External Affairs Minister S Jaishankar said on Wednesday that India intends to be a stabilising force, and not a disruptive power internationally. He made the remark at the Raisina Dialogue 2020 in New Delhi. “There are already enough forces of disruption in the world,” Jaishankar said. “Somebody needs to make up a bit.”

“It is also not the Indian way to be self-centered, to be mercantilist,” Jaishankar said. “Therefore it’s important to be global, law abiding, consultative.”


Jaishankar said that India has a huge diaspora, is a pool of global talent, and is a pluralistic and democratic society. He said India is increasingly shaping the debates and discussions on the global scale. “The India way will be tested against global issues like connectivity, climate change, counterterrorism...” he added.

The external affairs minister disagreed that India speaks more and does less, especially based on its record in the last five years. He said India has at least 142 connectivity projects around the world, of which 53 have been completed. “There was a time when we probably spoke more and did less; today we are actually doing more than we speak,” Jaishankar said. He however, conceded that India is a prisoner of its past image, which has to change.

Jaishankar said that India has built roads and railways in war-torn countries like Afghanistan and Sri Lanka. “We have done hydel projects in Sudan, in Rwanda, we have sugar factories in Ethiopia,” he said.

On the tensions between Iran and the United States, following the US’ assassination of Iranian general Qassem Soleimani, Jaishankar refused to take a definite position, saying that the “ball is in their court”. “What happens finally will depend on the players involved,” he added.

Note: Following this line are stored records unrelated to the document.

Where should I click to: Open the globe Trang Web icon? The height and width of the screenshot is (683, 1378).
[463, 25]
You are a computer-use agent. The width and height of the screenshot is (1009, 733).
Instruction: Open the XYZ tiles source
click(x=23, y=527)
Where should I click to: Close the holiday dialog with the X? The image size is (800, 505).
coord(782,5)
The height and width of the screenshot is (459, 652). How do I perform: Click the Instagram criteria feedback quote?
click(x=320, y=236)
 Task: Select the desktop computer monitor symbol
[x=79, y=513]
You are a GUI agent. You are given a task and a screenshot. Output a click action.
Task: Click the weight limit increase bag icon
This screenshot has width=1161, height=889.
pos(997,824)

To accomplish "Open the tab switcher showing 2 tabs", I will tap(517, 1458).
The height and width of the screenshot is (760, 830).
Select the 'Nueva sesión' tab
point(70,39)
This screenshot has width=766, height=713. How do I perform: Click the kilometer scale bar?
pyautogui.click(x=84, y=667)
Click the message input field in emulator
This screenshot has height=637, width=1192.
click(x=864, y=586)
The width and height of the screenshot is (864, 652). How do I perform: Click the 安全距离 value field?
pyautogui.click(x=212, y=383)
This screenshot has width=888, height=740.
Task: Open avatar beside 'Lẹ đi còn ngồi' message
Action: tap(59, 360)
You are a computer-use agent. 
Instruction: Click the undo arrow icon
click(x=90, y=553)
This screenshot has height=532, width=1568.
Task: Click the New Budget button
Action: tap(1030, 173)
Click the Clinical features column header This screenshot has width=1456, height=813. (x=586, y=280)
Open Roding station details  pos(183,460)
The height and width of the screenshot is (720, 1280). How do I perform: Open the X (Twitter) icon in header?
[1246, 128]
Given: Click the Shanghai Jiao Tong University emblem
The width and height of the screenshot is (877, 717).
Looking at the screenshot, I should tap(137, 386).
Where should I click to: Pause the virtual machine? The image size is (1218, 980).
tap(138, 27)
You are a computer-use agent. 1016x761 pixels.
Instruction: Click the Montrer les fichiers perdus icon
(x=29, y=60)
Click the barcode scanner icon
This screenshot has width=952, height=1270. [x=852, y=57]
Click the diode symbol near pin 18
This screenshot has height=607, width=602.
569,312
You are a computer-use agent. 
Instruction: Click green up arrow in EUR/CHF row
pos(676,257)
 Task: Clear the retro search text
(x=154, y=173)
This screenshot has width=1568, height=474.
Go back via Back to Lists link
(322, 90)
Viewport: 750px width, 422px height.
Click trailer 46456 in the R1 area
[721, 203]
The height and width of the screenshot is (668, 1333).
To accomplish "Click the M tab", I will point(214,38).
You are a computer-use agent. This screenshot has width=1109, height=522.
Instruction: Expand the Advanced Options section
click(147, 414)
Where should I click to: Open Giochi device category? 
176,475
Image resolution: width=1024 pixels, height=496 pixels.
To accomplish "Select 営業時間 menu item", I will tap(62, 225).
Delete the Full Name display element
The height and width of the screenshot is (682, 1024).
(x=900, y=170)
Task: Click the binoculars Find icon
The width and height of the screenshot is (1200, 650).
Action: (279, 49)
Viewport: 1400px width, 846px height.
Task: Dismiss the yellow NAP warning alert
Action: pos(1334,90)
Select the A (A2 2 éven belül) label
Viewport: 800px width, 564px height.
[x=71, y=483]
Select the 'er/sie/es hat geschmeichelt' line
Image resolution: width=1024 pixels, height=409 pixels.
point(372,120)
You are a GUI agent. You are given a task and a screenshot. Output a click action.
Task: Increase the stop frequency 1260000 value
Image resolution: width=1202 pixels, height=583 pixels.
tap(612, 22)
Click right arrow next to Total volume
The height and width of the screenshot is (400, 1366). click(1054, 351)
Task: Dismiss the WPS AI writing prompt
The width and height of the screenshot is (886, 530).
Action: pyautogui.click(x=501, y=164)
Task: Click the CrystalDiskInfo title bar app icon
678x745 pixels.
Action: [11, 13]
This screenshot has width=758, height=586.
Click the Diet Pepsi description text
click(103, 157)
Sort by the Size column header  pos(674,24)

The external affairs minister, speaking about China, said that it is very important for neighbouring countries to reach an understanding on crucial matters. “Neither India nor China can get India-China relations wrong,” Jaishankar said. “Each country has gone up in the world simultaneously. It is necessary that the two countries find equilibrium.”

‘Russia believes India should be a permanent UNSC member’

Russian Foreign Minister Sergei Lavrov said that the country believes India should be a permanent member of the United Nations Security Council. Currently, there are five permanent members – the United States, Russia, China, France and the United Kingdom.

“We are convinced that the overriding trend of the global development is the objective process of the formation of new centres of economic might, financial power and political influence,” Lavrov said. “India is obviously one of them. It is important to make sure that no serious matter of global dimensions is considered without these new centres of influence.”

Lavrov said that as President Vladimir Putin remarked, Russia believes that the equitable democratic world order should not be based on “balance of brutal force”, but “built as a concert of interests, models of development, cultures, traditions”. He said that such structures are being organised in international relations in the form of BRICS and the Shanghai Cooperation Organization, which India has joined.

“The creation of G-20 was the recognition that G-7 cannot decide any issue of any significance,” Lavrov said. He said that G-20 is a “workable organisation”, especially for developing countries.

The Russian foreign minister added that the only deficiency of the UN Security Council is the under-representation of the developing countries. “And we have repeatedly reiterated our position that India and Brazil absolutely deserve to be on the Council,” he said. “Our position is that the purpose of the reform is to make sure that the developing countries have a better treatment in the central organ of the United Nations.”

Lavrov accused the developed countries of forcing upon other countries their own egoistic ideas. Lavrov said global problems like terrorism, food security, water security, the danger of weaponising cyberspace are problems that need to be addressed.

Over 100 countries are taking part in the fifth edition of the Raisina Dialogue, the Hindustan Times reported on Tuesday. The event began on Tuesday, and has more than 700 international participants, including 80 from African countries. Iranian Foreign Minister Javad Zarif will also speak at the event.